Your users don't know or care about what stack you use as long as it solves
their problem.

My most profitable side projects also happened to contain the worst code.

I think developers can be categorized into 2 types - engineers and
entrepreneurs.

The first type is obsessed with the programming and technology aspect of
things (won't ship until the code is perfect, clean and optimized).

The second type just wants to ship the damn thing, close the deal, and secure
the money.

------
mindcrime
Don't worry about what's "obsolete". Worry about what you can use to achieve
your goals. If you want to build webapps on an AS/400 using RPG/IV, then go
for it. This industry is already way too "fad driven" where everybody is
walking around thinking that only the latest, shiniest, newest, cutting-edge,
"whatever" matters.

That's not to say that some tech doesn't have more merits than others, but you
don't necessarily have to worry about always using "the cool thing of the
day".

All of that said, I primarily use Groovy + Grails, Postgresql, Bootstrap, and
jQuery for building webapps.

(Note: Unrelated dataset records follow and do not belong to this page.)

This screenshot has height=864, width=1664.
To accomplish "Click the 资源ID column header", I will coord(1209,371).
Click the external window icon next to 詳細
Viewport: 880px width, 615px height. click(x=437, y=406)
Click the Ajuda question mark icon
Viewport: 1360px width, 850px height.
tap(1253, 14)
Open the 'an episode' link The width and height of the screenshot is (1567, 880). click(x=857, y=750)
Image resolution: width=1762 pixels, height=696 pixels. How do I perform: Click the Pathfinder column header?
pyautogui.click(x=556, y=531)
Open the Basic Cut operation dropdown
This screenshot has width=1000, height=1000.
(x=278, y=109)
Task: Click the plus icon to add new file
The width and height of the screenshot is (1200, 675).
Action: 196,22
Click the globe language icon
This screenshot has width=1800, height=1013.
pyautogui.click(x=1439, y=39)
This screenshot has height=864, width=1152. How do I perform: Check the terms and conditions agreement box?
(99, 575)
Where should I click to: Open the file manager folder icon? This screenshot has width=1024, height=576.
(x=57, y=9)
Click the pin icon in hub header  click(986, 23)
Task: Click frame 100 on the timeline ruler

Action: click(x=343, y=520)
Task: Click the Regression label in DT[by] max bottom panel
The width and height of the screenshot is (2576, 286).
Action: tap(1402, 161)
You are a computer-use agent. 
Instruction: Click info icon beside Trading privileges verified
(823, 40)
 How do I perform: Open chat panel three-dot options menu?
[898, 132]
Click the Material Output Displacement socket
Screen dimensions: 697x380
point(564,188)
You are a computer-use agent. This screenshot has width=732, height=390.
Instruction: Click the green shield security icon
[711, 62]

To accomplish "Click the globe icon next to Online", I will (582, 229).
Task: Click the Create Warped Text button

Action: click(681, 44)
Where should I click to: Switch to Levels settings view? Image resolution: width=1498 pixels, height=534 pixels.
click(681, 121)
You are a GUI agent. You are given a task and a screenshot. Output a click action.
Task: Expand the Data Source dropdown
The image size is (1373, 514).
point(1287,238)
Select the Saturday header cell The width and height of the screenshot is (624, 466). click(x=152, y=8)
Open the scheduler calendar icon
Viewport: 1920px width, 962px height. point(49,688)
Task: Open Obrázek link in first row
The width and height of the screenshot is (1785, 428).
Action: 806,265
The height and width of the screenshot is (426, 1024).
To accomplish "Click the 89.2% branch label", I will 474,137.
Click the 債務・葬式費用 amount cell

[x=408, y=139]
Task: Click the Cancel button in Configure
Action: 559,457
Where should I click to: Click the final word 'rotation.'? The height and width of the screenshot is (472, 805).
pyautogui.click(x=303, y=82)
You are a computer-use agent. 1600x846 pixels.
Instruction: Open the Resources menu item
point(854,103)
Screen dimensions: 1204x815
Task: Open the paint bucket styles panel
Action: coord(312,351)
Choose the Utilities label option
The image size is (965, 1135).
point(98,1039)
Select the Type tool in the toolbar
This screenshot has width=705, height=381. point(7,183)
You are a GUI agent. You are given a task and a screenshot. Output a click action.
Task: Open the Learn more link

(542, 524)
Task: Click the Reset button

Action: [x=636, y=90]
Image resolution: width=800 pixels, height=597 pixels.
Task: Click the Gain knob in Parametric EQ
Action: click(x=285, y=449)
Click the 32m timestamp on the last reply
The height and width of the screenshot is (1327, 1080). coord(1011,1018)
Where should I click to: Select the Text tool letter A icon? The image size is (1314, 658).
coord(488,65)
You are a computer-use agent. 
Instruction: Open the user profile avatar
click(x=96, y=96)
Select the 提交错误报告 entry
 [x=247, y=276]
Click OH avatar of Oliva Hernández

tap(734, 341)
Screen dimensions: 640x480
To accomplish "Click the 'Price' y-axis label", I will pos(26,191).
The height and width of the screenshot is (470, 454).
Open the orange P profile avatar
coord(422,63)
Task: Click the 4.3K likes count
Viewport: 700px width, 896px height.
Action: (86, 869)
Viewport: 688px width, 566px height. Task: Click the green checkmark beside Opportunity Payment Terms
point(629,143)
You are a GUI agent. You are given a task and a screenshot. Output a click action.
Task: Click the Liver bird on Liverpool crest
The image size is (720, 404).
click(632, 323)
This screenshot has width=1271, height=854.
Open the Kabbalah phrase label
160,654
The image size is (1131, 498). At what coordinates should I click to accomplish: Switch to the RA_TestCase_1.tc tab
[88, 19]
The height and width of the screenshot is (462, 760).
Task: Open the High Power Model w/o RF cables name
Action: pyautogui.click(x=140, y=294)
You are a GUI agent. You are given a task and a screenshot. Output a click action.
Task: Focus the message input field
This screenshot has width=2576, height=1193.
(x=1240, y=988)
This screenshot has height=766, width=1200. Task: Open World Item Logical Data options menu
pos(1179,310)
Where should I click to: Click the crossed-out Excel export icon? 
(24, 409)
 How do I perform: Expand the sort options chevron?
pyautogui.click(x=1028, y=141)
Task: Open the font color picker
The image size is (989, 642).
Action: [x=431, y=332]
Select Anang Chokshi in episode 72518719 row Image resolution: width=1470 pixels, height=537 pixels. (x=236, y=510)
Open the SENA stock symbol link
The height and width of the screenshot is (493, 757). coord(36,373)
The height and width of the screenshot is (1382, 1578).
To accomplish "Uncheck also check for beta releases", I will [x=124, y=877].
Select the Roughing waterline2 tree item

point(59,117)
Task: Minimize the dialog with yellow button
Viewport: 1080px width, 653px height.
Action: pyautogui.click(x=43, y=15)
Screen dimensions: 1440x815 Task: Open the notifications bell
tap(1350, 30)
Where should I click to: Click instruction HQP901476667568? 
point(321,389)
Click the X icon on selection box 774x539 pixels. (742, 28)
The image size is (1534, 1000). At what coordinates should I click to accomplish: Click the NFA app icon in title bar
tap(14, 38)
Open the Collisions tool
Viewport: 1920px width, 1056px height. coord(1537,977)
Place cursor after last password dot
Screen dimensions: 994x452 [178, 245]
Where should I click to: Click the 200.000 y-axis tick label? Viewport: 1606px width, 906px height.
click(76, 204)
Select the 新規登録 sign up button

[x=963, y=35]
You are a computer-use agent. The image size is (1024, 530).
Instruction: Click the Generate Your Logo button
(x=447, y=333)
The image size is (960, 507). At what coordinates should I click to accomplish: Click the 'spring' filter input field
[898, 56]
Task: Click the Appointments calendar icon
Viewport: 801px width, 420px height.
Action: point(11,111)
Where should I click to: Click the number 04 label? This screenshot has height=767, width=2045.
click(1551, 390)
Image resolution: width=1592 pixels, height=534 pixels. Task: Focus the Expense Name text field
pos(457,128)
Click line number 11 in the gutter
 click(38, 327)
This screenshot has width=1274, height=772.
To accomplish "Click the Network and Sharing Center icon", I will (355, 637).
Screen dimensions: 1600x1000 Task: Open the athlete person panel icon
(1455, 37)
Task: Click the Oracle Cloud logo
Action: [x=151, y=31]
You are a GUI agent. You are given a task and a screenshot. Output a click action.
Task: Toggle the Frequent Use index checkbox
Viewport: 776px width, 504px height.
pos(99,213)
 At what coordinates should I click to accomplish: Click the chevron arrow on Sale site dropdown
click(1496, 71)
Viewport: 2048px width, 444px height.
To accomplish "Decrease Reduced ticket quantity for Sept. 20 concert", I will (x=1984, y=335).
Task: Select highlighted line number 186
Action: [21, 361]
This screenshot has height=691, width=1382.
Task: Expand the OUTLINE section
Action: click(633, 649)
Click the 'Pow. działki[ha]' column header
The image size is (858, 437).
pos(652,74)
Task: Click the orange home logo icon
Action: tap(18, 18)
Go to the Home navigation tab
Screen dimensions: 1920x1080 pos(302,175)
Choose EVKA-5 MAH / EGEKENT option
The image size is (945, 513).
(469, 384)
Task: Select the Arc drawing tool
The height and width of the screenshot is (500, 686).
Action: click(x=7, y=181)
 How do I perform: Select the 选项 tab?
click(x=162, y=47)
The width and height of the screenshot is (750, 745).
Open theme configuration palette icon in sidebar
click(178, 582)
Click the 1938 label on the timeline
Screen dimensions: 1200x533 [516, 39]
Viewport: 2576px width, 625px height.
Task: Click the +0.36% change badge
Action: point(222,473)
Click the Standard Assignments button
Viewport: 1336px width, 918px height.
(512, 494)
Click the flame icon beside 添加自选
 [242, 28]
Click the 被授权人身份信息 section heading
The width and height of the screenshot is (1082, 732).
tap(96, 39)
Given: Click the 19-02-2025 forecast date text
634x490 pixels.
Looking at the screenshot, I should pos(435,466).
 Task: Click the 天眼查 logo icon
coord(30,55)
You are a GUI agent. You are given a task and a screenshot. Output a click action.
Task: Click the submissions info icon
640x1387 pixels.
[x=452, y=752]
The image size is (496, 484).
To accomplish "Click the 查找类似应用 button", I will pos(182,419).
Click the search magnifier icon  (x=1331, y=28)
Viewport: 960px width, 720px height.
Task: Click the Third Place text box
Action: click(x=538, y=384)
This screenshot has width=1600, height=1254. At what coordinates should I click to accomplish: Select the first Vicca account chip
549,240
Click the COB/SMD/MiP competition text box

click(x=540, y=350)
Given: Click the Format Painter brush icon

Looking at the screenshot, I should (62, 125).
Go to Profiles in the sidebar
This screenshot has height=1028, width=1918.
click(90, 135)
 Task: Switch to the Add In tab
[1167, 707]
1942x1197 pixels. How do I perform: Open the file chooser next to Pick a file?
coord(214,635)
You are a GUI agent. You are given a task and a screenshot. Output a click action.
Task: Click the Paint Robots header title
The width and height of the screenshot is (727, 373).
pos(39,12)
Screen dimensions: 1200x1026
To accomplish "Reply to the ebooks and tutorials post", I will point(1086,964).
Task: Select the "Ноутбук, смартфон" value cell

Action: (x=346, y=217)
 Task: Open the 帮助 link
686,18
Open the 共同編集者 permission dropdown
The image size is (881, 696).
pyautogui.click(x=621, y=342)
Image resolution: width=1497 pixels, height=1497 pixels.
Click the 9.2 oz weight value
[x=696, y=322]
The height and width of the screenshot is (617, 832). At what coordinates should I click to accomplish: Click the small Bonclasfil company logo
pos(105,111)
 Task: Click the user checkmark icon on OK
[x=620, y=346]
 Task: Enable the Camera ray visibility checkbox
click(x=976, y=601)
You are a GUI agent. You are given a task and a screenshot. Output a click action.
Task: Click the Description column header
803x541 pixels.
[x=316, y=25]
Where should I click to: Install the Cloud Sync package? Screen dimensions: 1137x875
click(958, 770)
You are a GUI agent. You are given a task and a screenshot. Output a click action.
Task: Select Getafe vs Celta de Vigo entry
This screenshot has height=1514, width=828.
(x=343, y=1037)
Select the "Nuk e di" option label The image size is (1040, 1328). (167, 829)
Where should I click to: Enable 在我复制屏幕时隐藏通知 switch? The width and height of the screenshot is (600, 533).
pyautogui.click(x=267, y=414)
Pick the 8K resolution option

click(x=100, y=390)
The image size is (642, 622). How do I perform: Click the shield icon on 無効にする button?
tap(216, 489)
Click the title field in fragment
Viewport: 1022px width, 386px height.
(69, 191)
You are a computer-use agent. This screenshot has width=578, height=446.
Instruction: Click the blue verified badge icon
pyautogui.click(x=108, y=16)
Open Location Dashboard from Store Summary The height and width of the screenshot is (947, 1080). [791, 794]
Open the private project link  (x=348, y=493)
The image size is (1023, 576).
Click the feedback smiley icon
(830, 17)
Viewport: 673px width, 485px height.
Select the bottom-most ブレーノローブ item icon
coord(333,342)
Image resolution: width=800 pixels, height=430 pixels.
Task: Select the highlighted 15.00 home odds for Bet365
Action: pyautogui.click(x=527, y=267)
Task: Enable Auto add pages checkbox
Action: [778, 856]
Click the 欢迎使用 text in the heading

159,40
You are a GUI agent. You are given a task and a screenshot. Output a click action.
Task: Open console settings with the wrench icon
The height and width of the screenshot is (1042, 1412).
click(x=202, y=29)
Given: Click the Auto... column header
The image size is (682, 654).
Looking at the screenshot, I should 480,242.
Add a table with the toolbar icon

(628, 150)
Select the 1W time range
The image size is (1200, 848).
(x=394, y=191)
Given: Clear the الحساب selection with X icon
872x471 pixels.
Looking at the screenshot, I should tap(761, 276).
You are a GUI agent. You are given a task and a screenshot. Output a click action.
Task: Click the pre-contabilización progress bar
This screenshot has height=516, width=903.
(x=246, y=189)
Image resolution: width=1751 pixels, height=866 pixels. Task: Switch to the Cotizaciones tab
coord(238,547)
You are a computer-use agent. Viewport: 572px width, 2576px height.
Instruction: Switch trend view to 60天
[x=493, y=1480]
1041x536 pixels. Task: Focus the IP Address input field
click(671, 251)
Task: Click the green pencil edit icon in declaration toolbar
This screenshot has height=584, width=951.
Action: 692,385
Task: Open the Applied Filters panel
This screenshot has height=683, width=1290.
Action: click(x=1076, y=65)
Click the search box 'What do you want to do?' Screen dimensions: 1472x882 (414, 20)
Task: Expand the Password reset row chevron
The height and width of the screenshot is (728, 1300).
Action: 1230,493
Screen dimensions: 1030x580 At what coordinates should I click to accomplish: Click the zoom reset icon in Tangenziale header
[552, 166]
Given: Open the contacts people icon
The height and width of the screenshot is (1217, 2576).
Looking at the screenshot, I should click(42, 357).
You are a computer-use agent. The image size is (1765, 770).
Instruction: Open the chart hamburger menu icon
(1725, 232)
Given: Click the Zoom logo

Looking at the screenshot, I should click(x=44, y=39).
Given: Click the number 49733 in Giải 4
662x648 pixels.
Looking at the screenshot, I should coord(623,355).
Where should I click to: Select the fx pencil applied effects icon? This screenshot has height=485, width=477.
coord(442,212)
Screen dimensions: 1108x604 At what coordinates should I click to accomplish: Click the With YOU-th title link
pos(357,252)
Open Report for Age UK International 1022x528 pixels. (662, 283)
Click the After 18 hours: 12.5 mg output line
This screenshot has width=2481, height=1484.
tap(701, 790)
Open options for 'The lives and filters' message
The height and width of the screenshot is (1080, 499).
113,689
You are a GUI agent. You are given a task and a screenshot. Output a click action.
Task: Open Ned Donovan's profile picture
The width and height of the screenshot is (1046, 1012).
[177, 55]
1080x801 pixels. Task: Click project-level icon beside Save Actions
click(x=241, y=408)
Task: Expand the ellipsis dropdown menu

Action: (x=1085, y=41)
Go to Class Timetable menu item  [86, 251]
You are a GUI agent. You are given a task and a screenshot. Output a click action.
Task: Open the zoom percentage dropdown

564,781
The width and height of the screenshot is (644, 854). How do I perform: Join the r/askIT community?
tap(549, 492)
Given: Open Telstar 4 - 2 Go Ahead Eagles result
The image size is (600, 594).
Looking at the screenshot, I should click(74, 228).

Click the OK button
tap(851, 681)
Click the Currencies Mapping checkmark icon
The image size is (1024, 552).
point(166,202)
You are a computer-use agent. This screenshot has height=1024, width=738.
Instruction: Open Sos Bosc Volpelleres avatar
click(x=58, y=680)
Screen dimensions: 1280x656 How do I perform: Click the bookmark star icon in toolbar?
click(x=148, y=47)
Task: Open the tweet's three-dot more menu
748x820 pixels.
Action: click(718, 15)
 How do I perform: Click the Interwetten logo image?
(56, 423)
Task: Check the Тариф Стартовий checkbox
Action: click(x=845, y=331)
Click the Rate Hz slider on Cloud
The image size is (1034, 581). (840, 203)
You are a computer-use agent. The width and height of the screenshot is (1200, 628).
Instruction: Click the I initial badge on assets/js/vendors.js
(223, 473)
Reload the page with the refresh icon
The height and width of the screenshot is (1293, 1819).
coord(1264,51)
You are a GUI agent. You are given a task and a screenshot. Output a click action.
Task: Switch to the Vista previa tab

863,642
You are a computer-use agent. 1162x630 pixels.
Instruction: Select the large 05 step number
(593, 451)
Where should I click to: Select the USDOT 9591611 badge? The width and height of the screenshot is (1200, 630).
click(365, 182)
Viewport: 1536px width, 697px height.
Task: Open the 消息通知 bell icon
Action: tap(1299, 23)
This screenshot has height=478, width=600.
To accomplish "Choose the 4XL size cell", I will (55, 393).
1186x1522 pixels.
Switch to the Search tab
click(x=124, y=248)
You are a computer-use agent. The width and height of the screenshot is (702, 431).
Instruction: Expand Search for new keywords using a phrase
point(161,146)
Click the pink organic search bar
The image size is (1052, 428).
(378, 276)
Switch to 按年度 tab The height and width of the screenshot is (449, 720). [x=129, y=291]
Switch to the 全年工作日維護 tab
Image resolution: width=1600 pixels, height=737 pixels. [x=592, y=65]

For backend microservices I mostly use Java with
Spring Boot.

Yes, there are "sexier" things out there, but this stack lets me accomplish my
goals, and I know it well and am very productive with it. And for me, that's
what matters most.

 _Tired of being that guy who has ideas but can 't make them a reality._

If there's a stack you already know well, I'd say stick with it. If not, I'd
suggest picking basically anything reasonably modern/mainstream for webapps.
So, probably not actually RPG/IV, or assembly, etc., but anything that's used
in this domain, and where there is plenty of documentation, community, etc. to
support you. Use PHP, Python/Flask, Java/Play, Scala/Play, Node.js,
Ruby/Rails, Groovy/Grails, Drupal, Joomla, etc.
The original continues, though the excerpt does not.